* _WORK TO BE COMPLETED_
Starting at the line that contains "You are a computer-use" and continuing through the last of the rows, write those lines out again with every "screenshot" changed to "screen image" and nothing else altered. Omit the pictures from your answer.

Source data:
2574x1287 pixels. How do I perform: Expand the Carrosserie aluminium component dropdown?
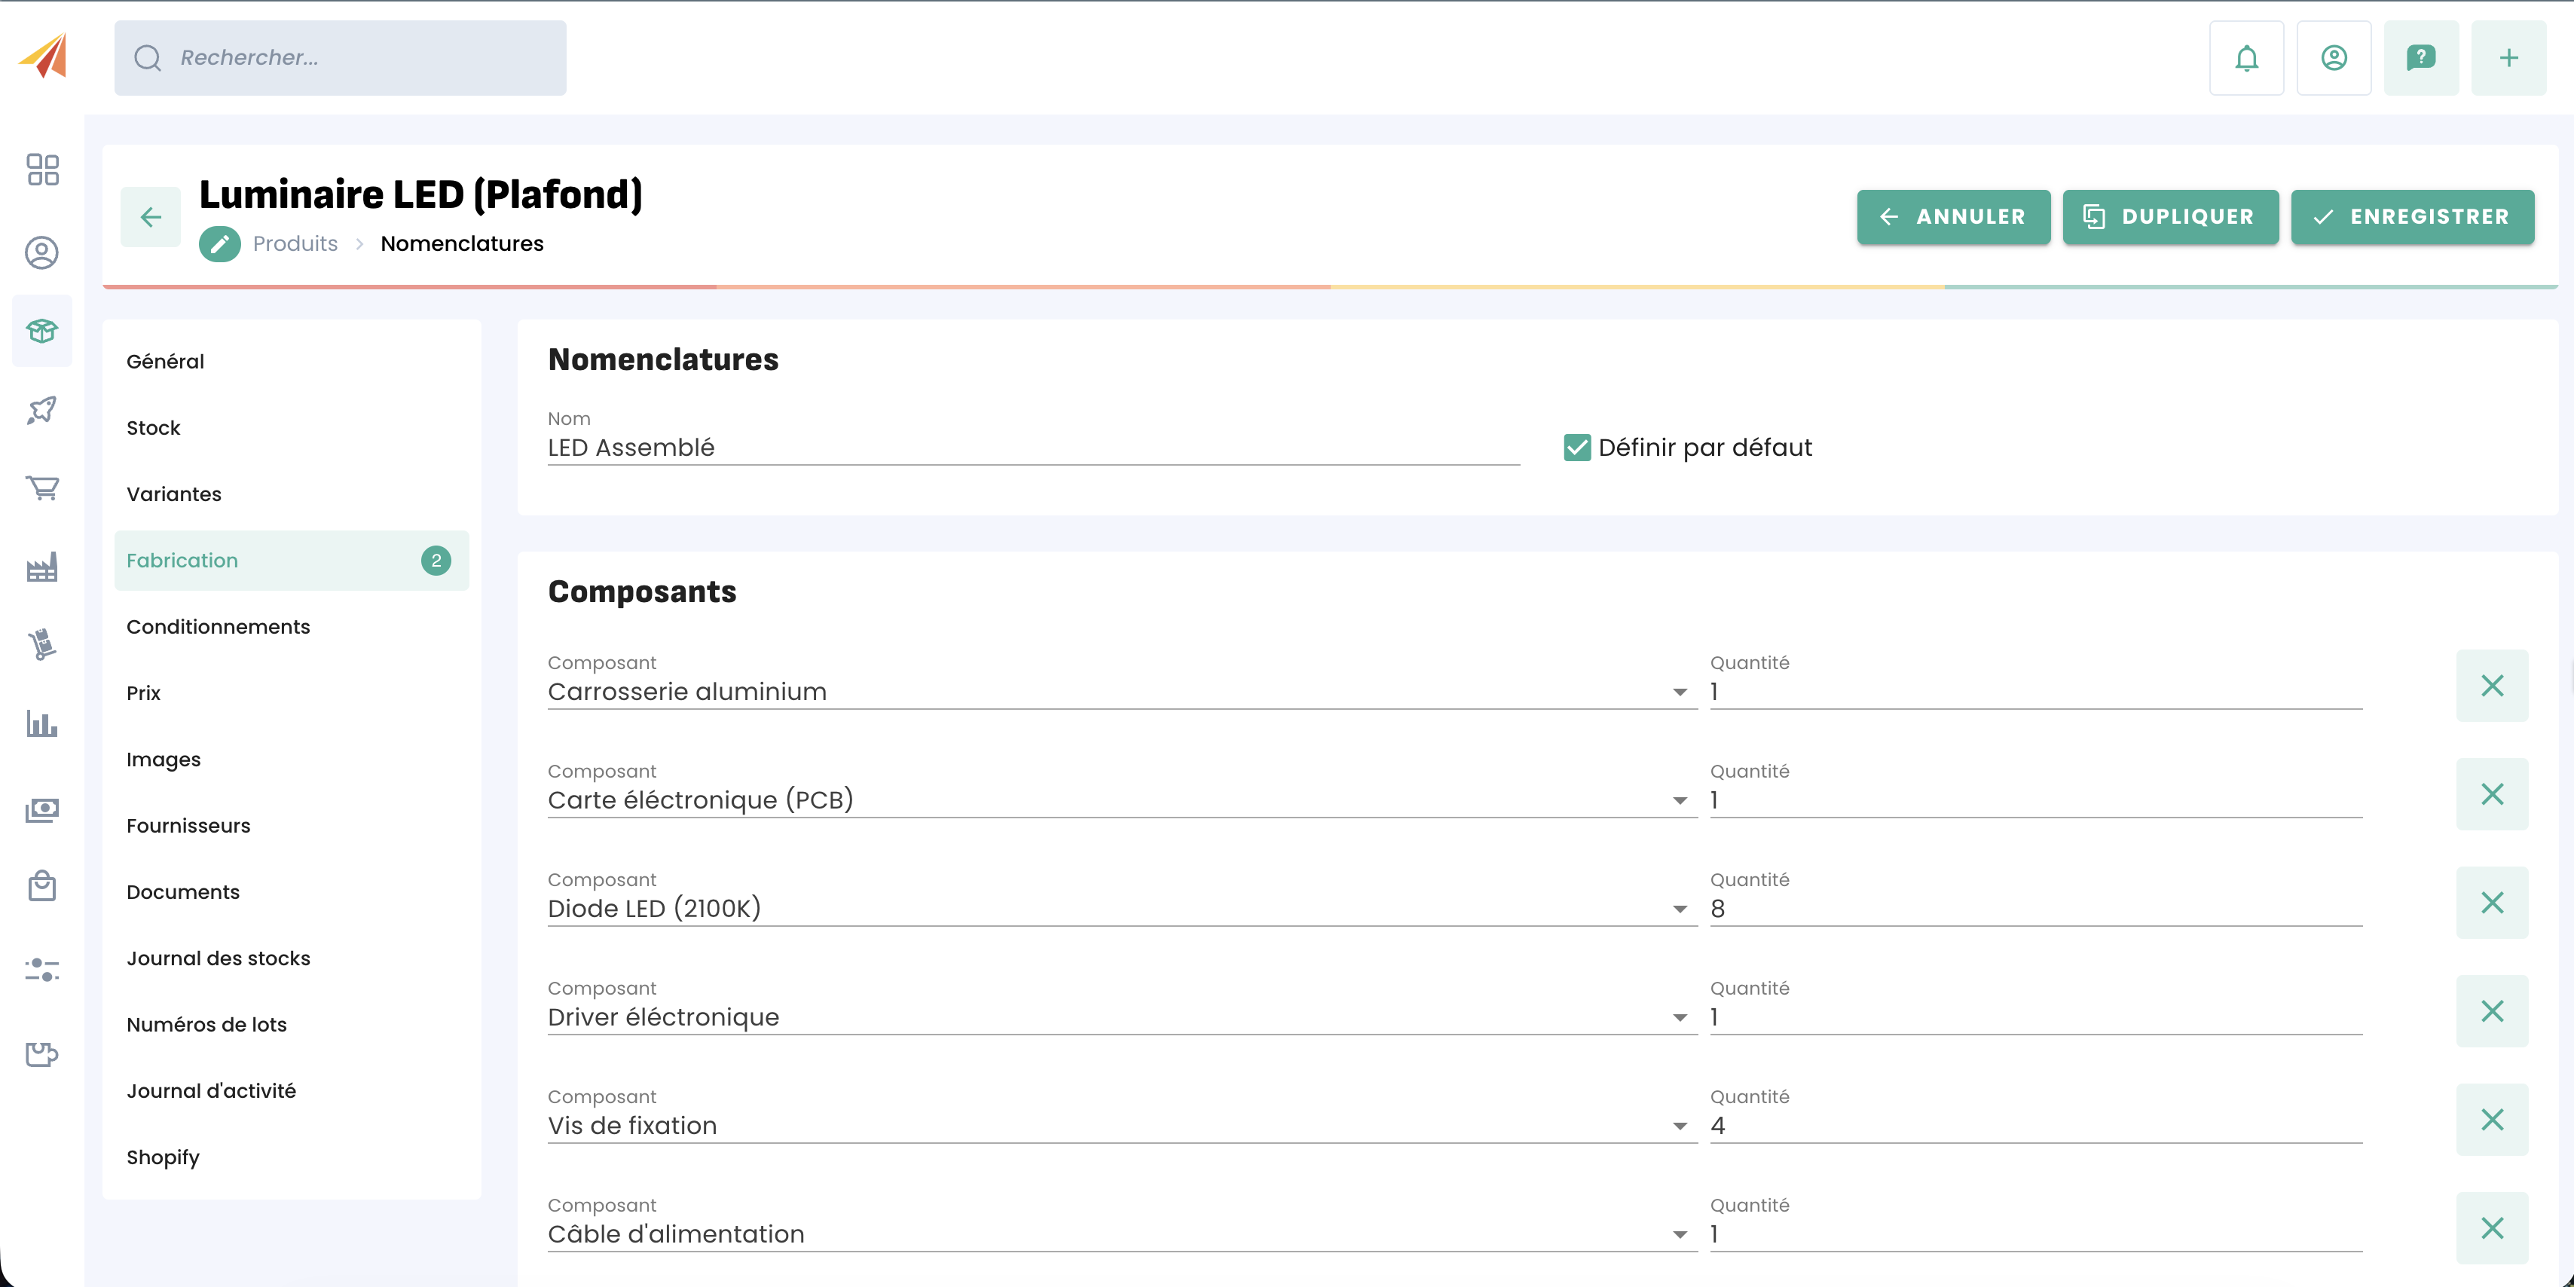(1680, 692)
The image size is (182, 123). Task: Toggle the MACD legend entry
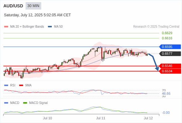coord(12,103)
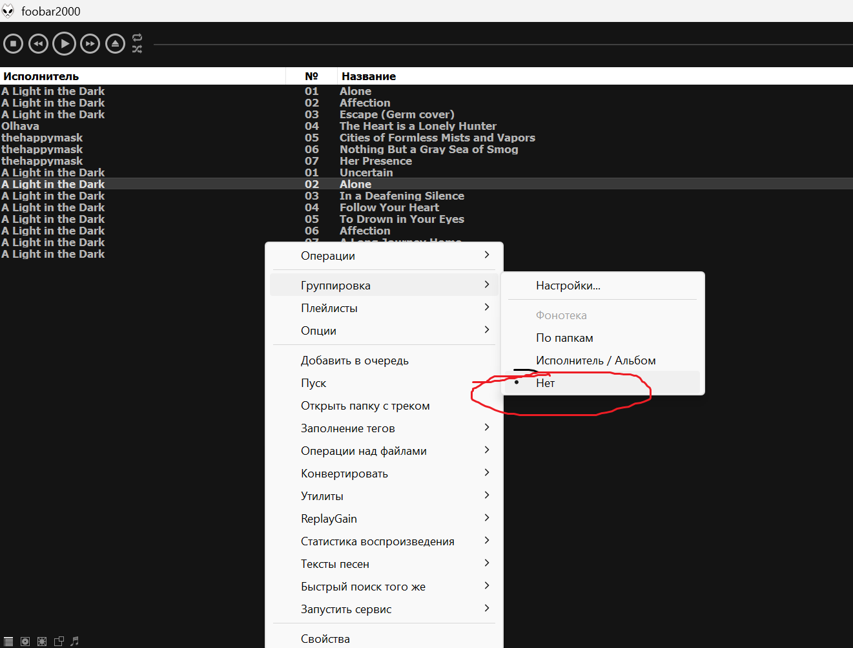Viewport: 853px width, 648px height.
Task: Choose 'Добавить в очередь' from context menu
Action: (355, 361)

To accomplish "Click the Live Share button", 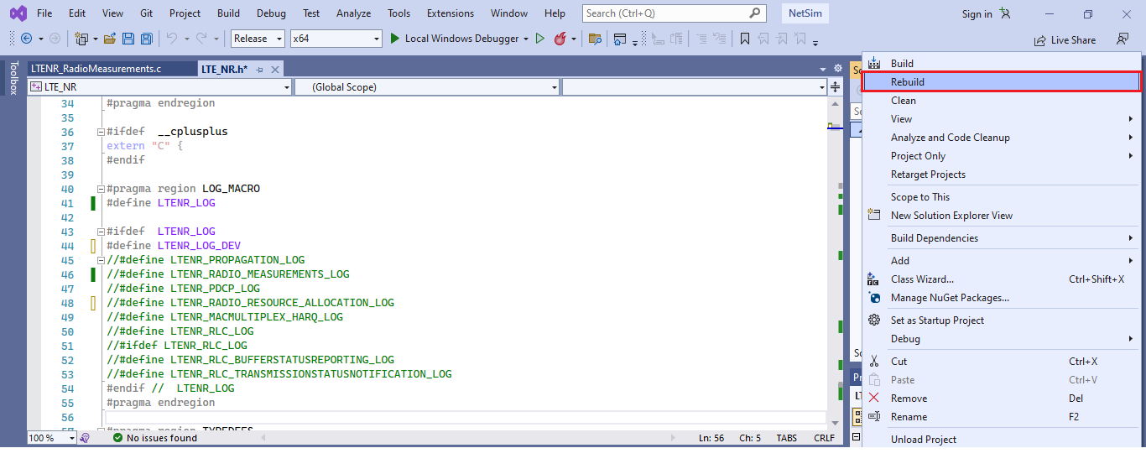I will pyautogui.click(x=1065, y=39).
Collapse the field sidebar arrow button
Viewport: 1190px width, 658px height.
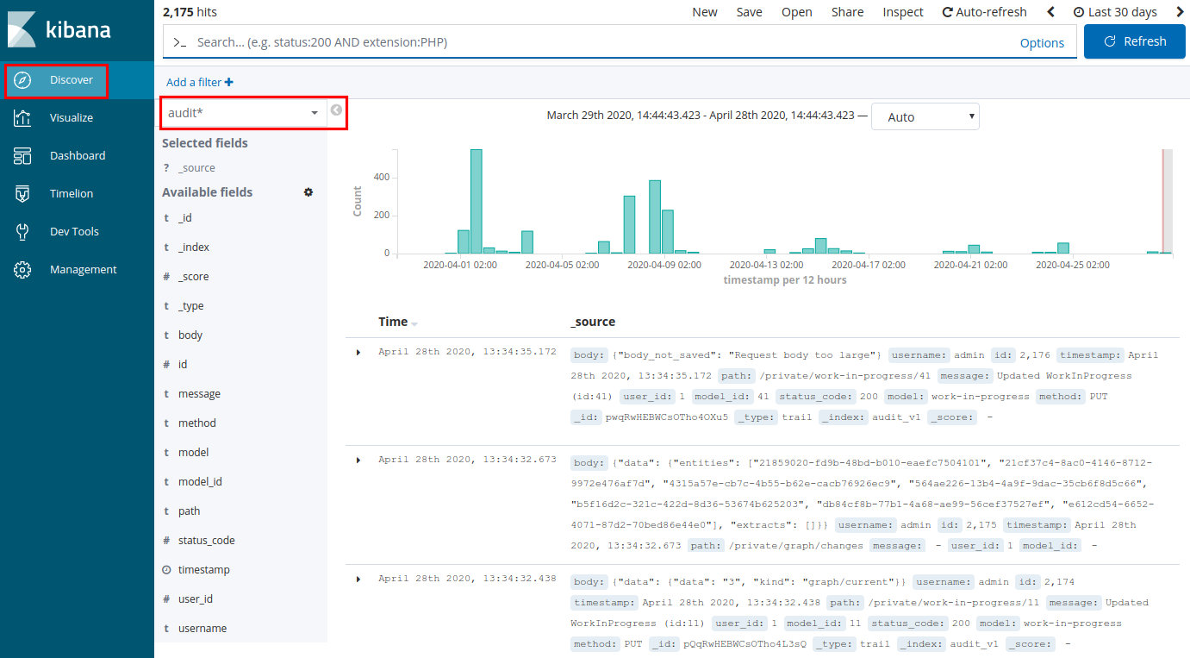[336, 110]
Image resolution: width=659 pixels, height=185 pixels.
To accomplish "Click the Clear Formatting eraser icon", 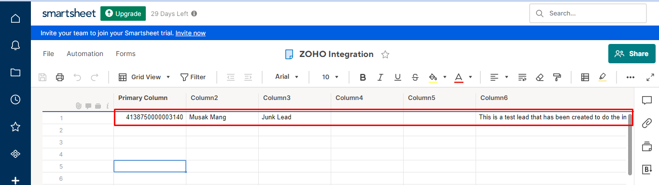I will point(540,77).
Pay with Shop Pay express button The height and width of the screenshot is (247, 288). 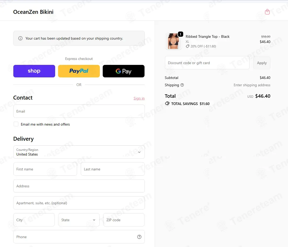click(x=34, y=71)
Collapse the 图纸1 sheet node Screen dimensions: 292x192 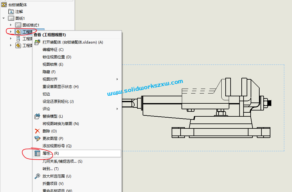[x=4, y=18]
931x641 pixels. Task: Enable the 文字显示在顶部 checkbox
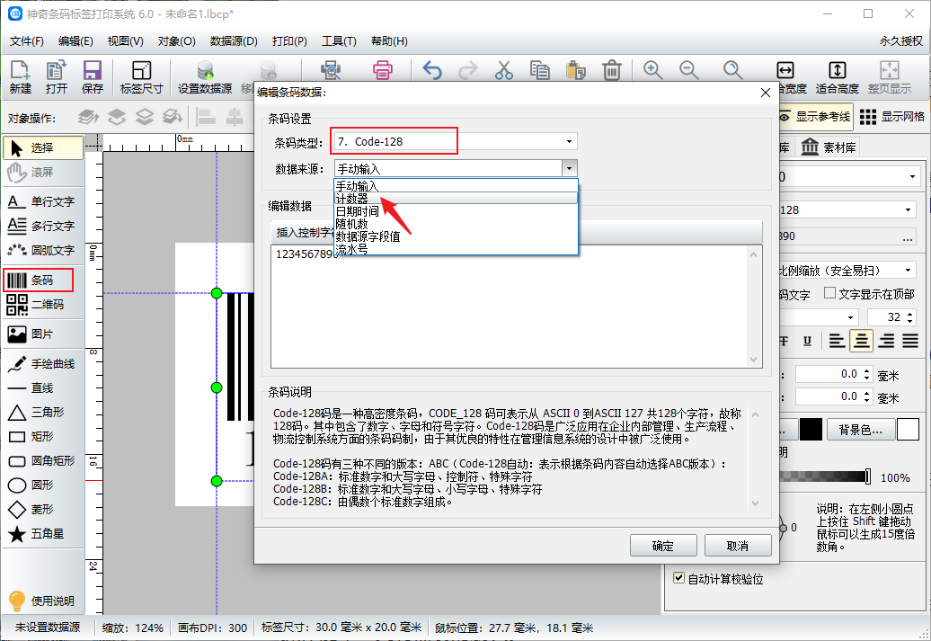point(829,294)
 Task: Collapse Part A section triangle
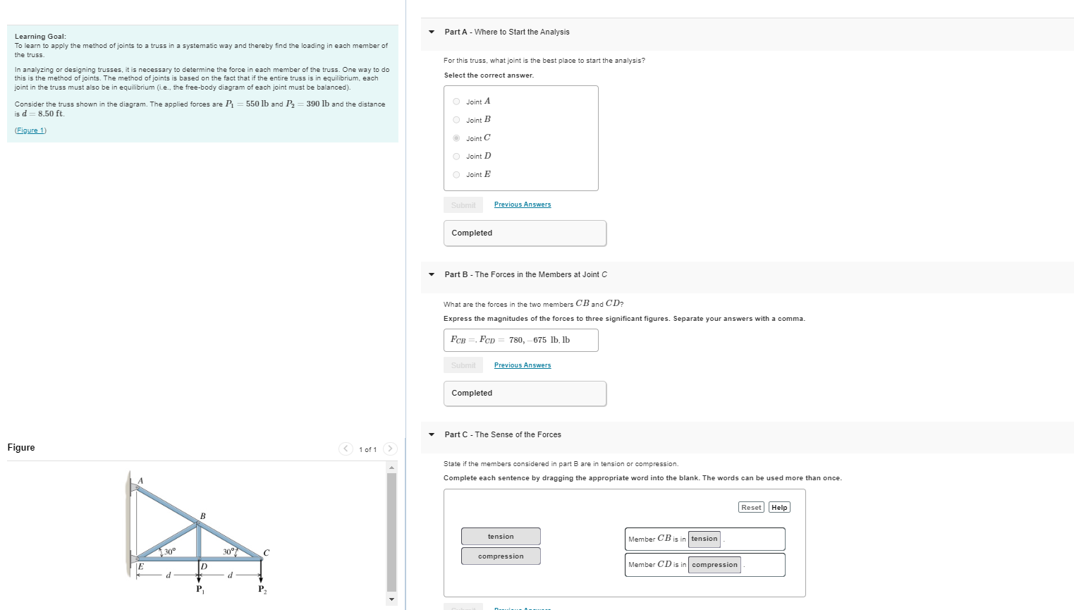pos(431,32)
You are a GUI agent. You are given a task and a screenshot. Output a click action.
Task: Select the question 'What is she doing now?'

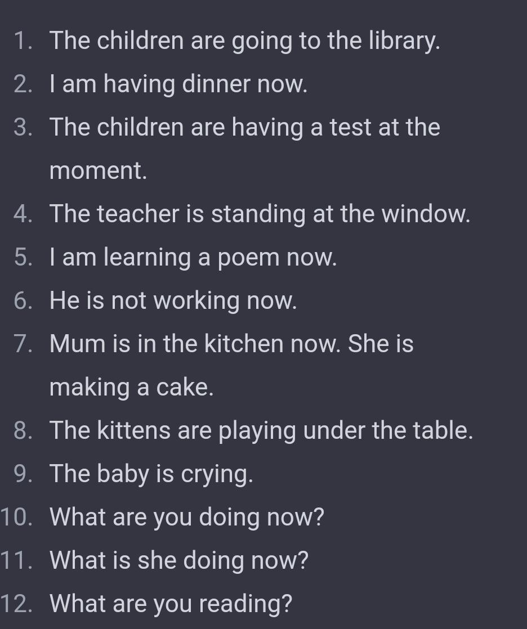179,560
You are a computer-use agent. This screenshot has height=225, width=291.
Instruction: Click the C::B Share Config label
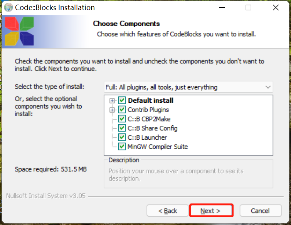153,128
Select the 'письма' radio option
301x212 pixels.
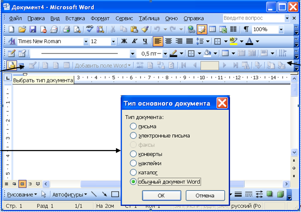tap(133, 126)
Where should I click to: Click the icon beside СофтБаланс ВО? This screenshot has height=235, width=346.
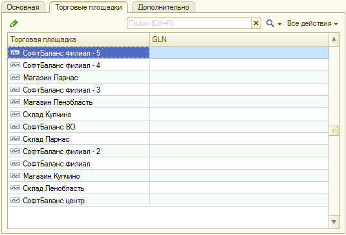click(x=16, y=126)
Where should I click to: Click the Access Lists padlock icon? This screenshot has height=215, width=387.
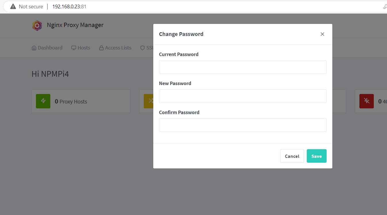101,47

* _SOLUTION TO THE EXERCISE_
You are a computer-use agent. This screen image has height=225, width=291.
Instruction: Click the C::B Share Config label
153,128
Select the 'письма' radio option
301x212 pixels.
tap(133, 126)
Where should I click to: Click the icon beside СофтБаланс ВО? This screen image has height=235, width=346.
click(x=16, y=126)
Where should I click to: Click the Access Lists padlock icon? This screen image has height=215, width=387.
101,47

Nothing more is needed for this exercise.